Of 4 million people in desperate need of food are about 2.2 million people trapped in areas where Boko Haram is operating or in newly liberated areas that still are too dangerous to reach by road, de Wagt said.
Most severely malnourished children die of secondary illnesses like diarrhea and respiratory infections, de Wagt told The Associated Press. "But with famine, you actually die of hunger," and that is what is happening, he said.
Severe malnutrition is being found in 20, 30 and even 50 per cent of children in pockets of the region, he said.
"Globally, you just don't see this. You have to go back to places like Somalia five years ago to see these kinds of levels," de Wagt said. Nearly 260,000 people died in Somalia between 2010 and 2012 from severe drought aggravated by war. At the time, the United Nations said aid needed to be provided more quickly.
Unicef on Thursday doubled the amount of its appeal for Nigeria, saying $115 million (£88 million) is needed to save children whose "lives are literally hanging by a thread." Only $24 million has been raised so far, the agency said.
The lack of money has meant some 750,000 people living in accessible areas could not be helped this year, spokeswoman Doune Porter said.
The crisis has reached "catastrophic levels" for people who have sought refuge in towns controlled by the military but who are "entirely reliant on outside aid that does not reach them," aid group Médecins sans frontières said.
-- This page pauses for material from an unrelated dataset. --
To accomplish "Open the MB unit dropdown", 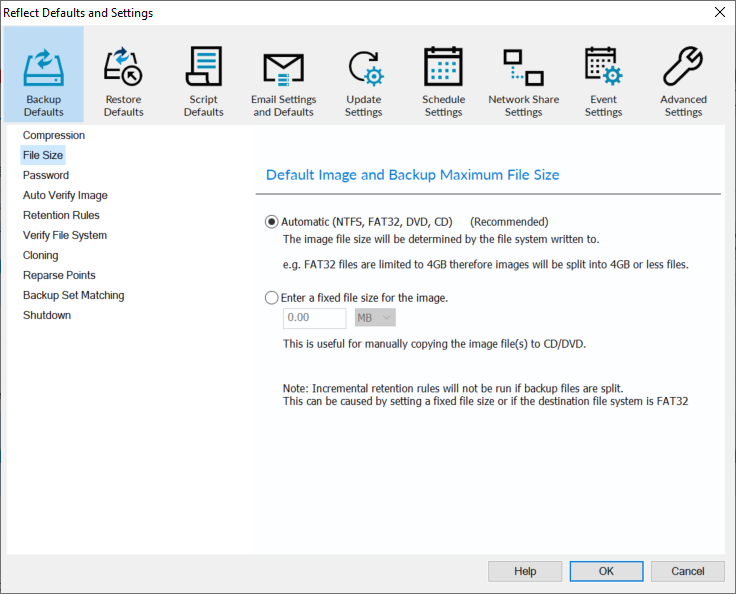I will tap(375, 318).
And Oxfam's aid group spokeswoman, Christina Corbett, said: "Many families are only able to eat once every few days and usually only watered-down porridge. They are going to bed hungry and waking up with no way to change that."
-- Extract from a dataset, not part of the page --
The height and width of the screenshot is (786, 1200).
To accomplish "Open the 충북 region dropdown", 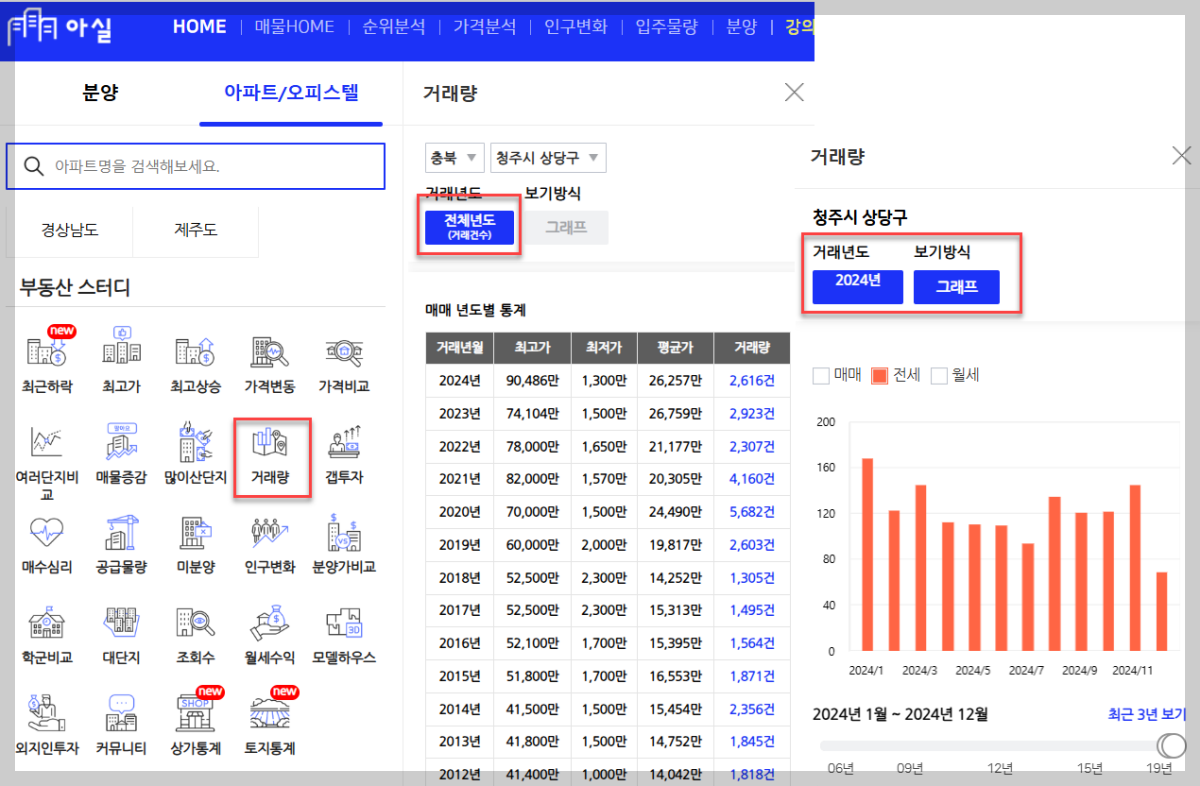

The Associated Press has previously reported recent allegations by displaced people and aid workers that food aid is being stolen in Maiduguri. Nigeria's government has said it would investigate.
MSF said Nigerian authorities are responsible for ensuring aid is delivered and described the overall aid response as "massively insufficient, uncoordinated and ill-adapted."
Muhammad Kanar, the area coordinator for Nigeria's National Emergency Management Agency, denied there is even one case of malnutrition in Maiduguri. Some officials from his agency, which manages the camps, are among several accused of stealing food aid.